Change every "dimension" in the lines below to "measurement" and reproduce them with nothing else altered.

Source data
....
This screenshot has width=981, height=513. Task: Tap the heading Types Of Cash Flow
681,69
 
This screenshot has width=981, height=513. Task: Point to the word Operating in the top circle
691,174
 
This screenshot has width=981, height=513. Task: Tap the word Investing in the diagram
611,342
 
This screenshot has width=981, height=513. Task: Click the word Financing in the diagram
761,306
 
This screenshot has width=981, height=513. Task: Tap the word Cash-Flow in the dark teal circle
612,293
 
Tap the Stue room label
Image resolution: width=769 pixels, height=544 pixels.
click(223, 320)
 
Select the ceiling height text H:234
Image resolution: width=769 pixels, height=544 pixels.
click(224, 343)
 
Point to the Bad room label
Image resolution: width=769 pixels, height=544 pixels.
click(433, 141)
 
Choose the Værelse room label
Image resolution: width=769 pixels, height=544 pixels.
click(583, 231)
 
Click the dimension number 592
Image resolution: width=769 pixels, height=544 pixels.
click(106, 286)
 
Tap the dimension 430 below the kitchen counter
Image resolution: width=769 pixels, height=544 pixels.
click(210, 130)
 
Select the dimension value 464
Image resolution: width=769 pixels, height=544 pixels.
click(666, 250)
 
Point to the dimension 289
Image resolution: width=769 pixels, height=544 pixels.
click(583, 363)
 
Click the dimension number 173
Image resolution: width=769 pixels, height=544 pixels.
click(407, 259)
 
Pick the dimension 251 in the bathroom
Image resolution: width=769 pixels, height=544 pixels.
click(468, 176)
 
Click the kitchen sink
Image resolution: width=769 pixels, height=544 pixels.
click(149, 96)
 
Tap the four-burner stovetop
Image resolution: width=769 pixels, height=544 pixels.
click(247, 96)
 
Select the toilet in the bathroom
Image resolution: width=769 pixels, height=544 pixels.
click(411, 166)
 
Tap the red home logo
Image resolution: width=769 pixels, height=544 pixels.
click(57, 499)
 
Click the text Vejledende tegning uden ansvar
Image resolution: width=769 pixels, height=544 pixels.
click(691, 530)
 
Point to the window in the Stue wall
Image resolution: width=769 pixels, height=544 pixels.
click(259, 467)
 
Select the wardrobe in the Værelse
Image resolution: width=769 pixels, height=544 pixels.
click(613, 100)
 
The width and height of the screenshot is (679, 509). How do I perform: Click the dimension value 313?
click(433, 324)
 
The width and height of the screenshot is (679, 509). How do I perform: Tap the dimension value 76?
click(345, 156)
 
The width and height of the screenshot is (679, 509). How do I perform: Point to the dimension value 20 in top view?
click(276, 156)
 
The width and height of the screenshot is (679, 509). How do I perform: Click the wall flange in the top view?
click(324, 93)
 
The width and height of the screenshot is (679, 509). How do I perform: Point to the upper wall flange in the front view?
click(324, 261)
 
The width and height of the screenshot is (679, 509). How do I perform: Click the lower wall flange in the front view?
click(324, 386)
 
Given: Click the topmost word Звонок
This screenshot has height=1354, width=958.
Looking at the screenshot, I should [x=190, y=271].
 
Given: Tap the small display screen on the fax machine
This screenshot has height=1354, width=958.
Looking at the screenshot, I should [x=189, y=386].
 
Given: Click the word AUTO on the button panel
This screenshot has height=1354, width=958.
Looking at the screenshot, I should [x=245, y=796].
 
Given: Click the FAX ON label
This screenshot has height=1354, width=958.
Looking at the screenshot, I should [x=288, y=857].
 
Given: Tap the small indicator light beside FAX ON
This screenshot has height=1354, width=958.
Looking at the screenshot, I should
....
RESPONSE TO THE EXERCISE:
This screenshot has width=981, height=513. Task: Tap the heading Types Of Cash Flow
681,69
 
This screenshot has width=981, height=513. Task: Point to the word Operating in the top circle
691,174
 
This screenshot has width=981, height=513. Task: Tap the word Investing in the diagram
611,342
 
This screenshot has width=981, height=513. Task: Click the word Financing in the diagram
761,306
 
This screenshot has width=981, height=513. Task: Tap the word Cash-Flow in the dark teal circle
612,293
 
Tap the Stue room label
Image resolution: width=769 pixels, height=544 pixels.
click(223, 320)
 
Select the ceiling height text H:234
Image resolution: width=769 pixels, height=544 pixels.
click(224, 343)
 
Point to the Bad room label
Image resolution: width=769 pixels, height=544 pixels.
click(433, 141)
 
Choose the Værelse room label
Image resolution: width=769 pixels, height=544 pixels.
click(583, 231)
 
Click the measurement number 592
Image resolution: width=769 pixels, height=544 pixels.
click(106, 286)
 
Tap the measurement 430 below the kitchen counter
Image resolution: width=769 pixels, height=544 pixels.
click(210, 130)
 
Select the measurement value 464
Image resolution: width=769 pixels, height=544 pixels.
click(666, 250)
 
Point to the measurement 289
Image resolution: width=769 pixels, height=544 pixels.
click(583, 363)
 
Click the measurement number 173
Image resolution: width=769 pixels, height=544 pixels.
click(407, 259)
 
Pick the measurement 251 in the bathroom
Image resolution: width=769 pixels, height=544 pixels.
click(468, 176)
 
Click the kitchen sink
Image resolution: width=769 pixels, height=544 pixels.
click(149, 96)
 
Tap the four-burner stovetop
Image resolution: width=769 pixels, height=544 pixels.
click(247, 96)
 
Select the toilet in the bathroom
Image resolution: width=769 pixels, height=544 pixels.
click(411, 166)
 
Tap the red home logo
Image resolution: width=769 pixels, height=544 pixels.
click(57, 499)
 
Click the text Vejledende tegning uden ansvar
Image resolution: width=769 pixels, height=544 pixels.
click(691, 530)
 
Point to the window in the Stue wall
Image resolution: width=769 pixels, height=544 pixels.
click(259, 467)
 
Select the wardrobe in the Værelse
Image resolution: width=769 pixels, height=544 pixels.
click(613, 100)
 
The width and height of the screenshot is (679, 509). How do I perform: Click the measurement value 313?
click(433, 324)
 
The width and height of the screenshot is (679, 509). How do I perform: Tap the measurement value 76?
click(345, 156)
 
The width and height of the screenshot is (679, 509). How do I perform: Point to the measurement value 20 in top view?
click(276, 156)
 
The width and height of the screenshot is (679, 509). How do I perform: Click the wall flange in the top view?
click(324, 93)
 
The width and height of the screenshot is (679, 509). How do I perform: Point to the upper wall flange in the front view?
click(324, 261)
 
The width and height of the screenshot is (679, 509). How do I perform: Click the lower wall flange in the front view?
click(324, 386)
 
Given: Click the topmost word Звонок
This screenshot has height=1354, width=958.
Looking at the screenshot, I should [x=190, y=271].
 
Given: Tap the small display screen on the fax machine
This screenshot has height=1354, width=958.
Looking at the screenshot, I should [x=189, y=386].
 
Given: Click the word AUTO on the button panel
This screenshot has height=1354, width=958.
Looking at the screenshot, I should [x=245, y=796].
 
Given: Click the FAX ON label
This screenshot has height=1354, width=958.
Looking at the screenshot, I should [x=288, y=857].
 
Given: Tap the small indicator light beside FAX ON
This screenshot has height=1354, width=958.
Looking at the screenshot, I should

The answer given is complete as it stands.